Romanların içindeki didaktik ahlakı kabul ettiğimizde bile doğru eserin, doğru yol göstereceği gibi bir çıkarım yapmak çok saçma olur. “Roman oku ve iyi bir insan ol” tutmayacak bir formül olduğu gibi, anlamsızdır da. Ayrıca çok kitap okuyan insanlar hakkında yerleşmiş önyargılar (kültürlü, dolayısıyla iyi insan) olsa da, roman okumayanlardan daha iyi insan olduklarını söylemek tamamen yanlış bir mantığa dayanır.

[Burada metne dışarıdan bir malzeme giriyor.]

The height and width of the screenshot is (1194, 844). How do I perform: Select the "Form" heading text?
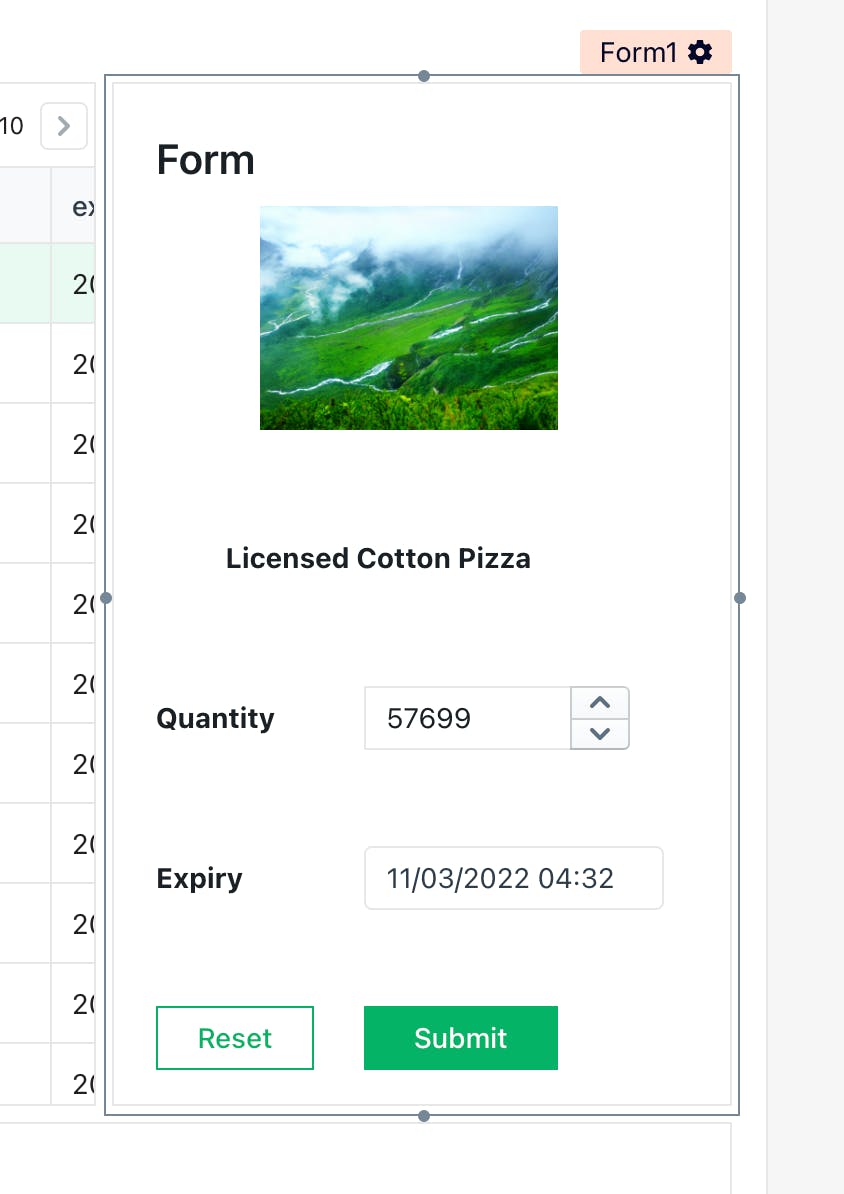[x=206, y=160]
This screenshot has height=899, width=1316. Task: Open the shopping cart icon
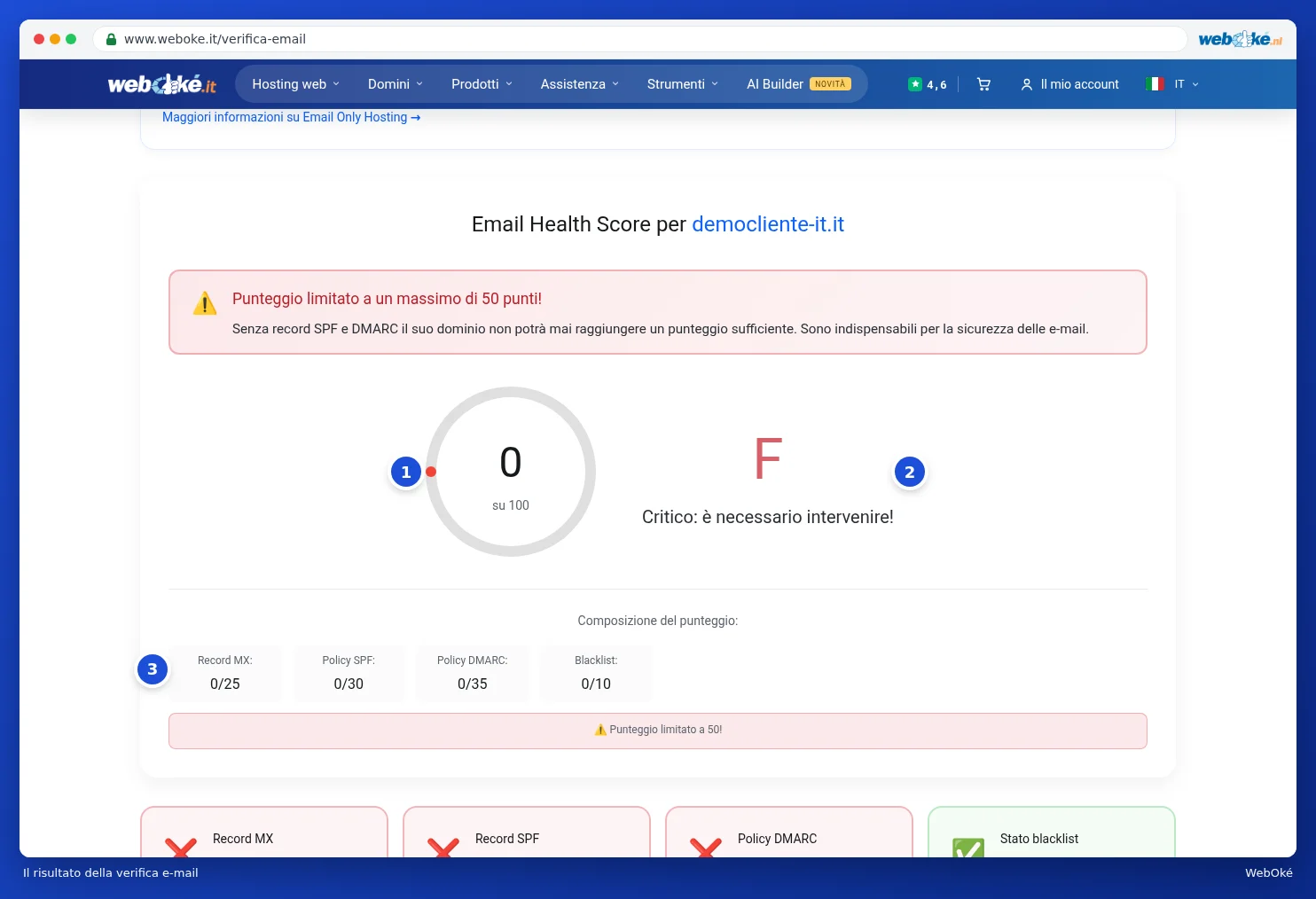point(983,84)
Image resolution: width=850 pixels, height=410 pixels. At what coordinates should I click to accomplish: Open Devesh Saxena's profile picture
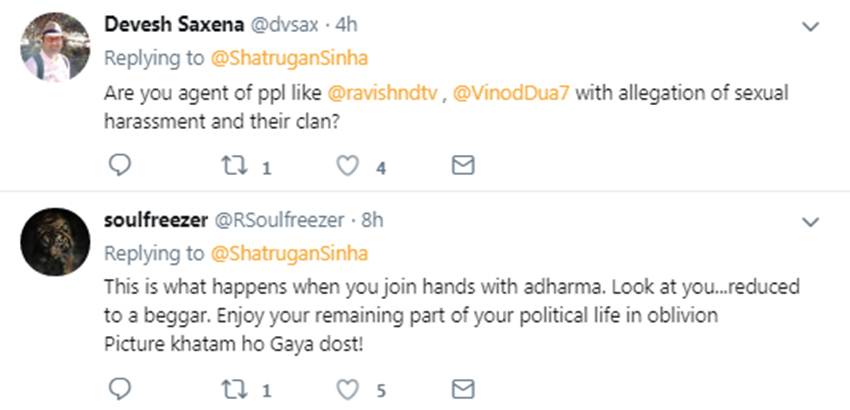tap(55, 48)
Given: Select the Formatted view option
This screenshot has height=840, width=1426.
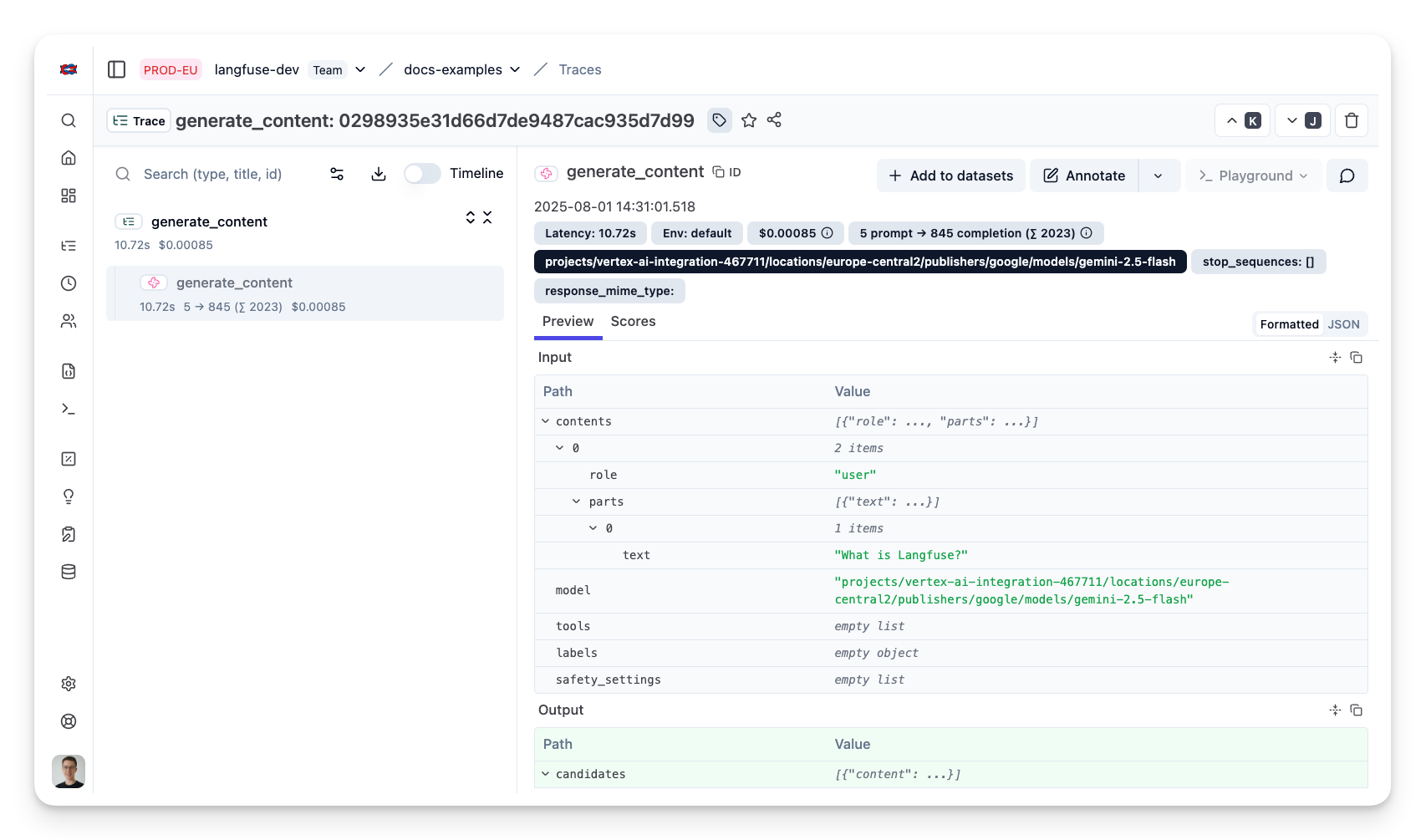Looking at the screenshot, I should point(1289,324).
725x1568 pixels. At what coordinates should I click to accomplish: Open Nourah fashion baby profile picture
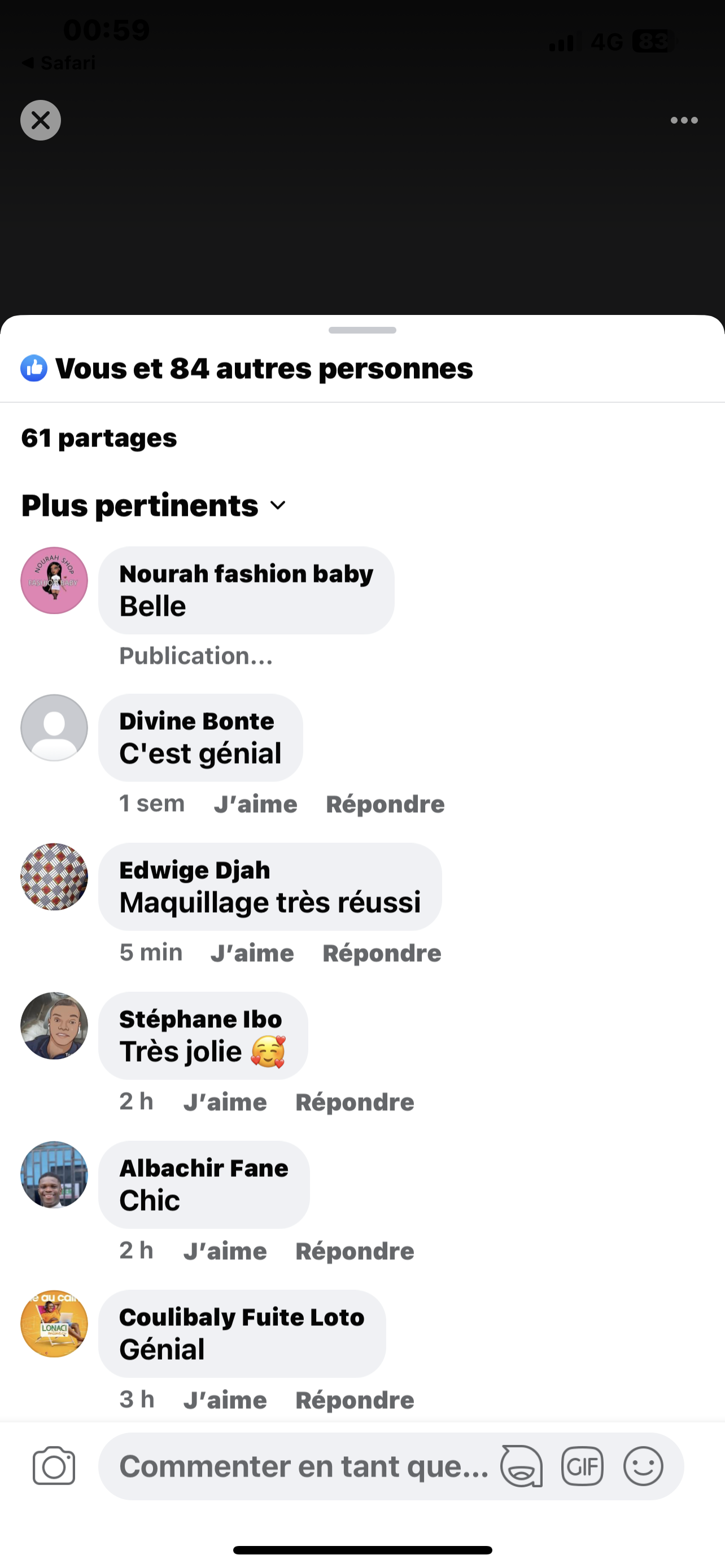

Bunları söyledikten sonra yazının başında anlattığım olaya tekrar dönersek, “Sefiller”i okumak kuşkusuz bir insanı iyi yapmaz ama belli bir durumla karşılaştığında doğru olanı yapması için insana cesaret verebilir. Kişinin romandan (hatta sanattan) ahlaklı olmayı öğrendiğini söylemek abartılı gelse de, bazı davranışların olumlu yönde sanattan etkilendiğini ret etmek çok zor.
Doğru Davranma
Peki, nedir “Doğru Davranış” dediğimiz şey? Her toplumda kalıplaşmış gelenekler vardır, bunların doğruluklarının düşünülmeden ve tartışılmadan kabul edildiğini görürüz. Toplumsal yaşamı, katılaşan ahlakı, değişmez görünen gelenekleri değiştiren düşünür ve bilim adamlarının hemen yanında sanatçılar vardır. Bu sınırların esnetilmesine ben “ihlal etme” deyimini kullanmak istiyorum.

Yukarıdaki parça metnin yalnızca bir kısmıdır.